Poca sensibilidad habría que tener para no darse cuenta de que sobran motivos para la tristeza en este mundo, en el que no faltan guerras, epidemias, desastres ecológicos, crisis económicas y desavenencias sociales. Bien es verdad que, si tuviéramos que llorar por todo aquello que no nos gusta o nos entristece, nos pasaríamos el día llorando. Pero, aun sin llorar, pienso que nos tiene que afectar igualmente a nivel personal.
En mi caso, creo que no habría podido reprimir las lagrimas si me hubiera pasado, o si me pasara (ya que aún puede suceder), lo que a las muchas personas que perdieron a sus familiares en las residencias, durante la pandemia, sin haberse podido despedir de ellas. Eso es algo que no se lo desearía a nadie. Me imagino lo duro que tuvo que ser el que, de la noche a la mañana, sin haberlo previsto apenas, seres queridos se hayan tenido que ir de esa manera tan cruel, incomunicados en sus residencias o en las UCIs, dejando a sus familiares desolados e impotentes.

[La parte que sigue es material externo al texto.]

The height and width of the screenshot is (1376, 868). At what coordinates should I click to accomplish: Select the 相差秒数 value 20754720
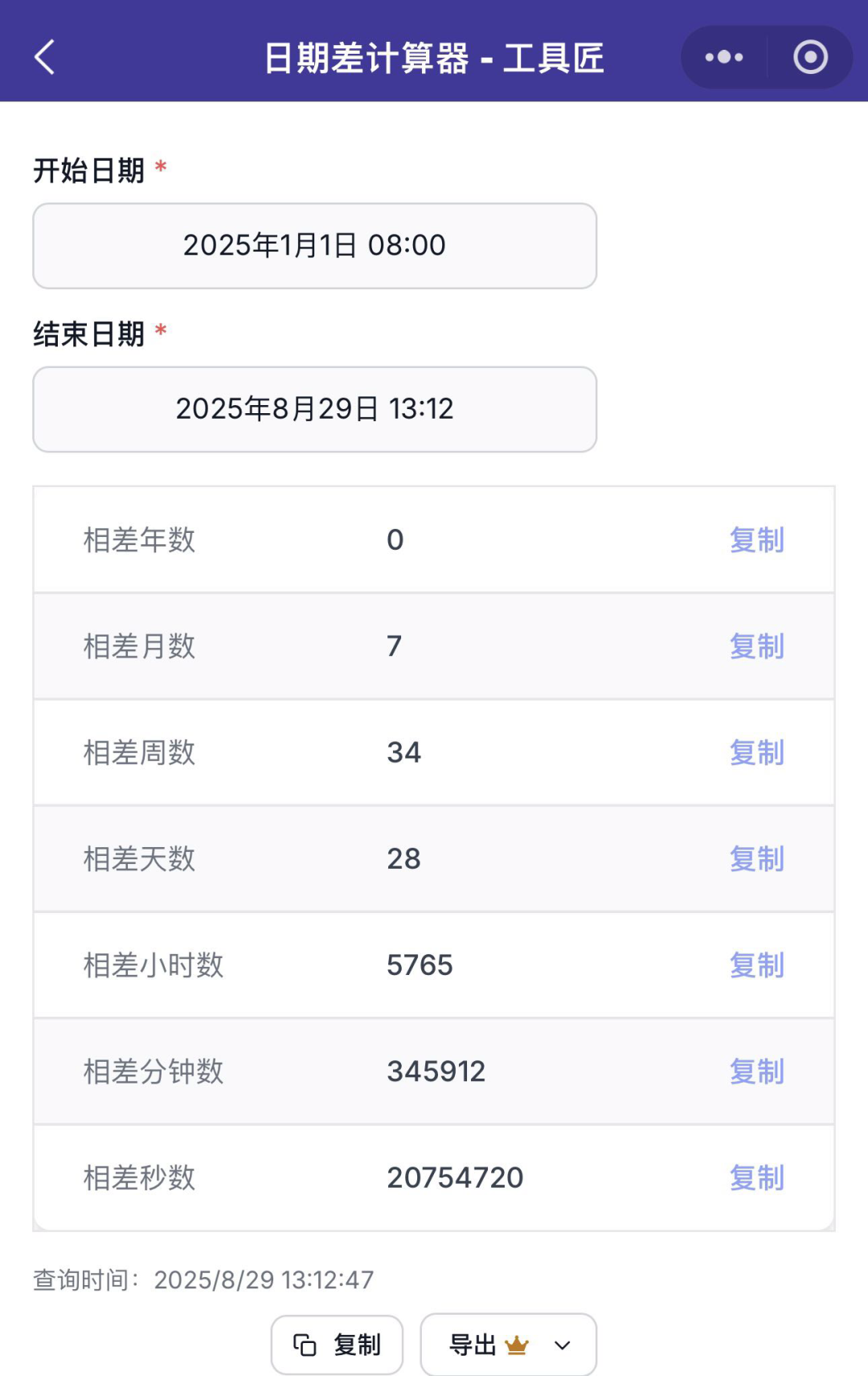(455, 1178)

Afortunadamente para mí, no me he visto en esa tesitura de montones de familias, a las que, según iban inflándose las estadísticas, iba compadeciendo más y más. Esas circunstancias, por ser recientes, son las que más recuerdo y las que más me han impresionado. Y ante eso no creo que nadie pudiera reprimir las lágrimas, indignación aparte.